Dump the 510(k) process. At the end of the day, that was the Institute of Medicine's (IOM) advice to the FDA in its much-anticipated report Friday.
The nonprofit group, tasked by the FDA to generate the report, recommended a new framework be established for reviewing medical products. It proposes, for example, that the FDA make device companies prove the safety and effectiveness of certain devices on their own merits, Bloomberg reports. Of course, the current 510(k) process calls for the agency to clear qualified devices that manufacturers have demonstrated are "substantially equivalent" to another product on the market.
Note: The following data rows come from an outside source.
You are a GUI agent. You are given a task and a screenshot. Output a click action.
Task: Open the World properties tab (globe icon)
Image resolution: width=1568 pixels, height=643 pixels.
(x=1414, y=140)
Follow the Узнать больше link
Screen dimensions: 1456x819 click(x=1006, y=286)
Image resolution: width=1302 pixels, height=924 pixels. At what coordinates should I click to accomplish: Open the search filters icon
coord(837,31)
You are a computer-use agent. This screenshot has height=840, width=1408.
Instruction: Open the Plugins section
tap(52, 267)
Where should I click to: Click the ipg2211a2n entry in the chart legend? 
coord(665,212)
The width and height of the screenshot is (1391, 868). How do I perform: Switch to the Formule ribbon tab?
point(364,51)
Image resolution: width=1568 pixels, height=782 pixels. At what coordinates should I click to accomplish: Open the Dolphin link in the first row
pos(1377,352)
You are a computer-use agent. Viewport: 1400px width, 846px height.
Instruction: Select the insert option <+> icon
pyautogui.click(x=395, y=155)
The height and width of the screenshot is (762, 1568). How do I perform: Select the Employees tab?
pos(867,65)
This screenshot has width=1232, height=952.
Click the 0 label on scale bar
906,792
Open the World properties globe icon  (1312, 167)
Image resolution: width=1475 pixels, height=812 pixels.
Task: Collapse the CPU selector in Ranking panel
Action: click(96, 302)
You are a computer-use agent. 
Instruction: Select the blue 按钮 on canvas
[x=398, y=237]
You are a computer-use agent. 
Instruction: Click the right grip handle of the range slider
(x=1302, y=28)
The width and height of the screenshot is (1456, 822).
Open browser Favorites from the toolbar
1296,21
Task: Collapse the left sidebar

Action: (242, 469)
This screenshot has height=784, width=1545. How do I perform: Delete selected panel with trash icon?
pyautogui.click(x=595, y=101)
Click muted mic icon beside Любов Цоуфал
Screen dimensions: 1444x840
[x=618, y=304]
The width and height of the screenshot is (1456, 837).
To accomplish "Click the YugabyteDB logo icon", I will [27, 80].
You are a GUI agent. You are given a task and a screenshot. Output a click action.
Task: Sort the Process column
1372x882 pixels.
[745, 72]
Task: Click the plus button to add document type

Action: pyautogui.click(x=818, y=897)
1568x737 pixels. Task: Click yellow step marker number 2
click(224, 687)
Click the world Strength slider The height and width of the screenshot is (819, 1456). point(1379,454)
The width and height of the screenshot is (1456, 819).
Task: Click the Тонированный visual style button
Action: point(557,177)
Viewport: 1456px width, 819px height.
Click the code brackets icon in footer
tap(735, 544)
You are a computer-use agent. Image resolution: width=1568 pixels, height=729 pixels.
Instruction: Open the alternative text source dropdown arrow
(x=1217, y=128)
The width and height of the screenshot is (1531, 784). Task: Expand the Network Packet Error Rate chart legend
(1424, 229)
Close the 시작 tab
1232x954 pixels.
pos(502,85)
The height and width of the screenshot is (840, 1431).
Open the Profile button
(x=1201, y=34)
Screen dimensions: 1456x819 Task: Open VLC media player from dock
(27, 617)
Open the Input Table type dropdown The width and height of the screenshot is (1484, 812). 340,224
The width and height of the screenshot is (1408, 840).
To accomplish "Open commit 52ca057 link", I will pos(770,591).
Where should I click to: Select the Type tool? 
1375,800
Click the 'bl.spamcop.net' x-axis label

David Challoner, chair of the committee that reviewed the process, had some tough words for the FDA. "It's not clear that the 510(k) process is serving the needs of either industry or patients, and simply modifying it again will not help," he said in a statement. "The 510(k) process cannot achieve its stated goals--to promote innovation and make safe, effective devices available to patients in a timely manner--because they are fundamentally at odds with the statutes that govern how FDA must implement the process."
The report got the attention of several high-profile 510(k) defenders, including the FDA, which has been taking steps to overhaul how it reviews devices. "FDA believes that the 510(k) process should not be eliminated but we are open to additional proposals and approaches for continued improvement of our device review programs," CDRH head Jeffrey Shuren said. The agency now wants public comment on the report to commence and plans to hold a public meeting to discuss the issue in the coming weeks.
AdvaMed, a medical devices industry group, blasted the IOM's report. "It proposes abandoning efforts to address the serious problems with the administration of the current program by replacing it at some unknown date with an untried, unproven and unspecified new legal structure," said the group's President and CEO Stephen Ubl. "This would be a disservice to patients and the public health."
None of this is to say that manufacturers and industry watchers believe the FDA's current process is perfect. There's been wide acknowledgement that the agency has been inconsistent in its regulation of devices, dragged its feet on considering devicemakers' applications for market clearance, and needs to reform its ways.
"It is not technology, science, ingenuity or the economy that is standing in the way of success in developing new medical technologies. In my opinion, it is today the FDA," medical devices inventor Robert Fischell told a subcommittee of the House Energy and Commerce Committee last month, as quoted by the LA Times.
"The key question now is what does FDA does with the report," says John Manthei, global co-chair of Latham & Watkins' Healthcare and Life Sciences Practice Group. "Interestingly, IOM did not weigh in on the specific recommendations from the FDA." He adds that Congress should be looking at the recommendations carefully--especially those who have been criticical of the FDA's performance.